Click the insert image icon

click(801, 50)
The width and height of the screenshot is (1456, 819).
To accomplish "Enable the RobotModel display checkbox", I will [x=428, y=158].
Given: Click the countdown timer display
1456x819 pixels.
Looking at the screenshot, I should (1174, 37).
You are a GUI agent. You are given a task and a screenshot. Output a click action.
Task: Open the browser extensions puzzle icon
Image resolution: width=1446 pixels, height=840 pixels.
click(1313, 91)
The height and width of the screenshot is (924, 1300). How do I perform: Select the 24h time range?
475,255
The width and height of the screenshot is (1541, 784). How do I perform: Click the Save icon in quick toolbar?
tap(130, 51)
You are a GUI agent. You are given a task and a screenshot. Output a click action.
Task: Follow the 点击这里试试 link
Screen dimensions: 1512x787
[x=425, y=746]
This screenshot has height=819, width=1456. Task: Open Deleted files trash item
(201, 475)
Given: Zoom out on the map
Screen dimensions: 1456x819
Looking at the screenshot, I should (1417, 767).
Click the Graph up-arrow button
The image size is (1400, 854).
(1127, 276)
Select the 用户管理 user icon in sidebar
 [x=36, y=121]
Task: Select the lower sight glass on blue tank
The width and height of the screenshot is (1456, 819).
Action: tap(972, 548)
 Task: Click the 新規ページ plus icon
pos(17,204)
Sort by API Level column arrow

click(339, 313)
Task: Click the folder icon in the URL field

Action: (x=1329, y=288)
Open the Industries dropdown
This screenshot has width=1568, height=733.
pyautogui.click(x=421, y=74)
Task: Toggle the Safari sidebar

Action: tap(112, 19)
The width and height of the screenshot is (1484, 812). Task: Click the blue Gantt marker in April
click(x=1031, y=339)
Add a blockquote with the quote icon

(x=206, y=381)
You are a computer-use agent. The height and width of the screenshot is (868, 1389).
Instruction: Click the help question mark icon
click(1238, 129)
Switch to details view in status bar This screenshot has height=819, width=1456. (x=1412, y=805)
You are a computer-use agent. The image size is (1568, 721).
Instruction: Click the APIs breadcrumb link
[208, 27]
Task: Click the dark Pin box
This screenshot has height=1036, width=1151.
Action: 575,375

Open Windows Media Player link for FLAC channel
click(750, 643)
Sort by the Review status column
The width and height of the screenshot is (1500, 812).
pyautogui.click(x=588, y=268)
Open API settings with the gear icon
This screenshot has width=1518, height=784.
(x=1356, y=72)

• **TASK TO COMPLETE**: Only one span is to be repeated: the line with "Switch to details" through the final line of the entries above, word for word.

• **ANSWER TO THIS TASK**:
Switch to details view in status bar This screenshot has height=819, width=1456. (x=1412, y=805)
You are a computer-use agent. The image size is (1568, 721).
Instruction: Click the APIs breadcrumb link
[208, 27]
Task: Click the dark Pin box
This screenshot has height=1036, width=1151.
Action: 575,375

Open Windows Media Player link for FLAC channel
click(750, 643)
Sort by the Review status column
The width and height of the screenshot is (1500, 812).
pyautogui.click(x=588, y=268)
Open API settings with the gear icon
This screenshot has width=1518, height=784.
(x=1356, y=72)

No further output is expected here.